## [TEXT SEGMENT]
=== Section Start ===

Diversity in the Hospital C-Suite: Walk it Like You Talk it

Molly Gamble (Twitter | Google+) - Print  | 
Cultural and gender diversity is a laudable goal, especially for organizations' C-suites, which have traditionally lacked variety in this respect. Many healthcare leaders associate a diverse leadership team with improved patient satisfaction, more successful decision-making, achieved strategic goals, better clinical outcomes and stronger financial performance. Yet, despite the beneficial connections, only about 25 percent of healthcare leaders feel minority executives are well-represented in their organization's management, according to a recent WittKieffer survey.

There seems to be a paradox within healthcare, an antinomy in which executives uphold diversity as a business value, yet fail to ensure its personification in their own team or board. Only 15 percent of professionals felt the diversity gap in healthcare leadership has closed, according to the survey, suggesting a considerable amount of work remains.

So why do CEOs talk-the-talk but slow down when it comes time to walk-the-walk? "You know as well as I the many demands on our health system right now. There are many boards and CEOs who are spiritually and strategically committed to this work, but they have so much on their plate," says Jim Gauss, chairman, Board Services Practice at Witt/Kieffer. "[Diversity] has to fit in the larger context of a health system's or hospital's business case," he says.

Here are five points on how a diverse leadership team, aside from being right in principle, is beneficial for a healthcare organization's  business, and three best practices for organizations bolstering their diversification efforts.

Five ways leadership diversity connects to health system or hospital business strategy


1. Improved patient satisfaction. Roughly 62 percent of healthcare leaders believe cultural differences among healthcare leadership can improve the patient experience. A culturally diverse board and executive team can enhance an organization's public image and improve credibility. A good rule of thumb — and effective conversation-starter — is to compare a hospital's board and leadership team to the population it serves. "The best organizations are doing this: putting mirrors up to themselves and asking if they really reflect the communities they serve," says Mr. Gauss.

2. More vetted decision-making. Sixty-five percent of healthcare CEOs believe understanding cultural differences support successful decision-making, according to the survey. In this realm, the term "diversity" not only refers to demographic attributes, but also diversity in thought, education and skills. "I'm working with boards to bring in diversity of thought and perspective, first and foremost," says Mr. Gauss. "It doesn't always mean we're talking about diversity in the narrow sense."

=== Section End ===

## [RECORDED INFORMATION]

=== Section Start ===

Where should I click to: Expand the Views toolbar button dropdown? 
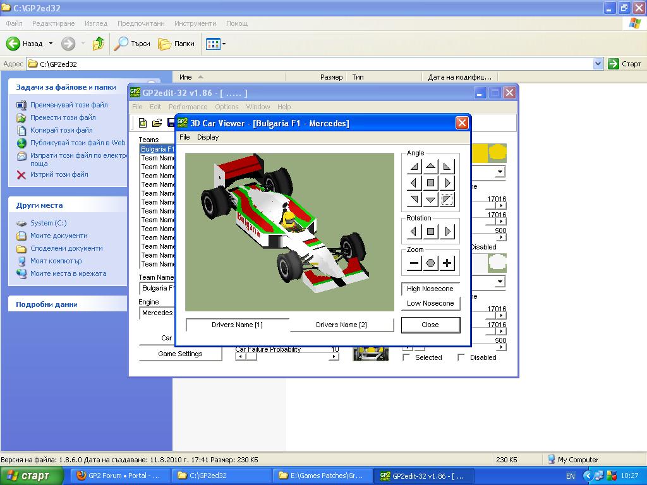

=== Section End ===

## [TASK INSTRUCTIONS]
Reproduce the passage of the article on hospital C-suite diversity from "Molly Gamble (Twitter" up to and including "recent WittKieffer survey.", word for word.

## [SOLUTION FOR THIS EXERCISE]
Molly Gamble (Twitter | Google+) - Print  | 
Cultural and gender diversity is a laudable goal, especially for organizations' C-suites, which have traditionally lacked variety in this respect. Many healthcare leaders associate a diverse leadership team with improved patient satisfaction, more successful decision-making, achieved strategic goals, better clinical outcomes and stronger financial performance. Yet, despite the beneficial connections, only about 25 percent of healthcare leaders feel minority executives are well-represented in their organization's management, according to a recent WittKieffer survey.